Monday, September 12, 2011

Montreal to Ottawa - Part 1

Pointe Calumet to Montebello - 60 miles

Thanks to my husband - ever the trip planner - we went on another 4-day bike tour, this time starting from just west of Montreal, closely following the Ottawa River. In the past the Route Verte network has served us well, so we set out from Point Calumet after parking our car in an IGA parking lot.

With spectacular weather forecast for our trip, we started with the La Vagabonde section of Route Verte 1. It is important to note that Velo Quebec marks their trails very well, often revealing long distances. In this case we aimed for Grenville (56K) as our first destination. Only then would we consult our map to see how much further we should go to set us up well for arriving in Ottawa the next day.

Share the Road campaign. I liked the graphics, utilizing a bike tire and auto tire.

After the pleasant rolling hills through Oka National Park and the quiet residential streets of the town of Oka, we were routed to Route 138. This is a main route from Montreal to Ottawa, but at this point little traffic plied the road and we pedaled the good-sized shoulders. We passed through the Mohawk Reservation, quickly tiring of the shacks selling cigarrettes.

With the warm day, we took lots of breaks and dashed into the woods for bathroom needs. This trip also provided a shake-down for the Miyata. With a handlebar bag stuffed with camera, valuables, granola bars, etc. I still had room to bungee on a pink fleece top to the tiny front rack. On a tour it's necessary to distribute some weight forward for more stable steering. Notice the apple and pizza bagel on my seat - second snack of the morning.

We became disheartened as we looked ahead on the map and noticed how much of our route would be on Route 138, which was steadily becoming busier, with trucks now added to the traffic. Most of the miles for day two would be a further test of our spirits. Already we'd rumbled over 6 miles of dirt road - and while it was a quiet road through farmland - it slowed our progress.

But there were some pleasant surprises too, like this gem of a park. Complete with outhouse, trash cans, and shade, it begged a quick visit.

We walked the planks to the middle of the river, listening to the soothing water.

To our surprise, one heron was upstream and another one stood downstream, not far from the bridge.

A shady preserve on the far side of the bridge soothed our souls, but it was short-lived and we pedaled the busy highway for many more miles. By day's end we found a nice campground in downtown Montebello, though still right on the Ottawa River and adjacent to a grocery store. With our huge caloric intake a source of sustanance is always a concern. To find camping and a store within walking distance was a treat.

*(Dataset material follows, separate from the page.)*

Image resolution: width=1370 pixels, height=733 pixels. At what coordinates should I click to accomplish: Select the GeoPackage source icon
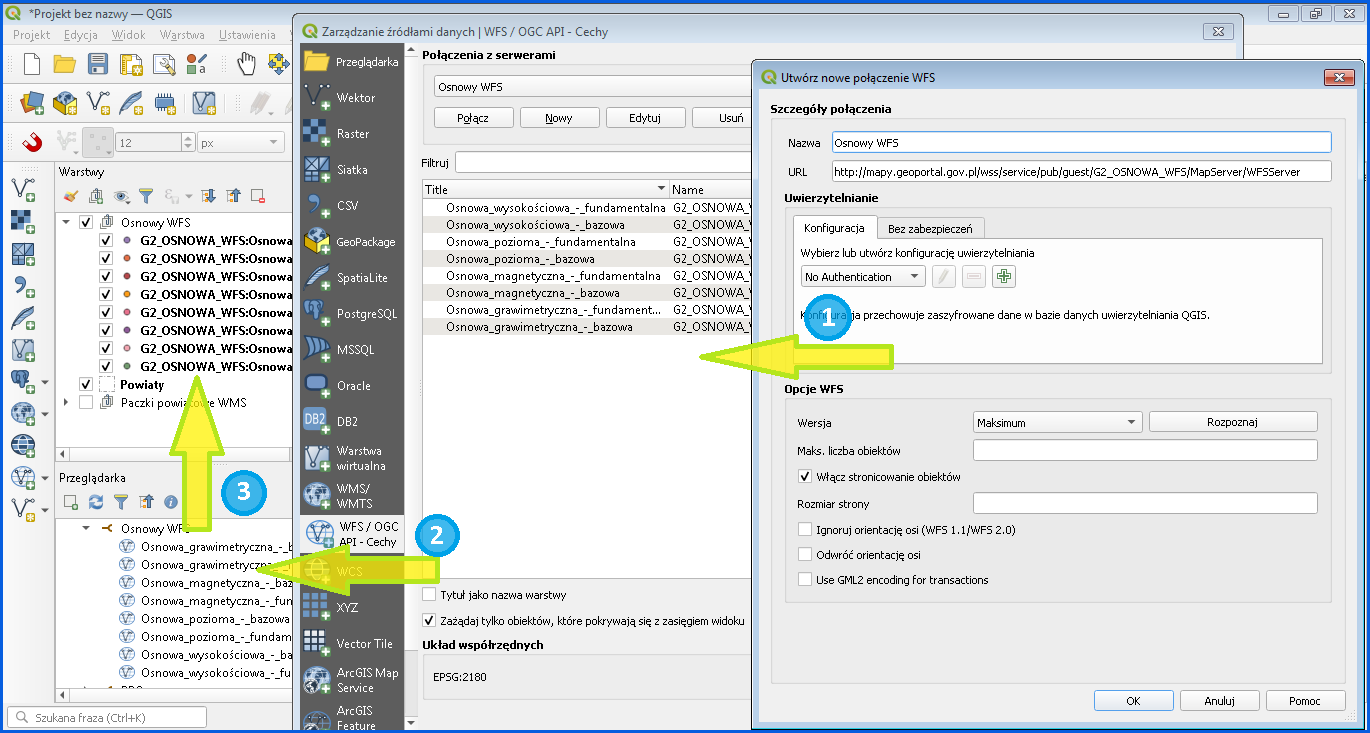[317, 241]
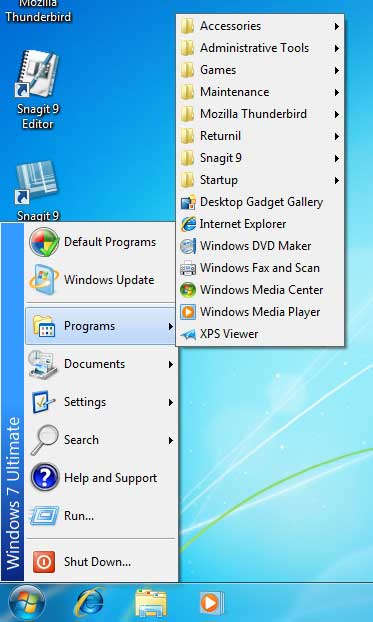The width and height of the screenshot is (373, 622).
Task: Open Help and Support
Action: pos(101,478)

For dinner, minestrone soup with olive rolls (my favorite Canadian bread), a veggie platter with dip, cheddar cheese, a pint of blueberries, and bumble berry pie for dessert was clearly the best dinner we'd ever prepared on a bike tour! Were it not for the fact that we were hungry, very tired, in a hurry to fit in a shower, and pushing darkness, I might have photographed this wonderful finale to our first day on the road.


  1. I love reading about bike tours. Something I have not done yet. I keep talking to my friend about it. G, is not interested in touring, though he said maybe he will do it once :).

  2. A bike tour can be as simple as an overnight from your home to a state park or nearby campground. Or, how about a special B&B, hotel, or a friend's house.

    Sue - I bet G. would go with you if it was as simple as an overnight, let's say, to celebrate a special date. Backpacks would even work, or a duffel bag strapped to a rack if you do not have panniers.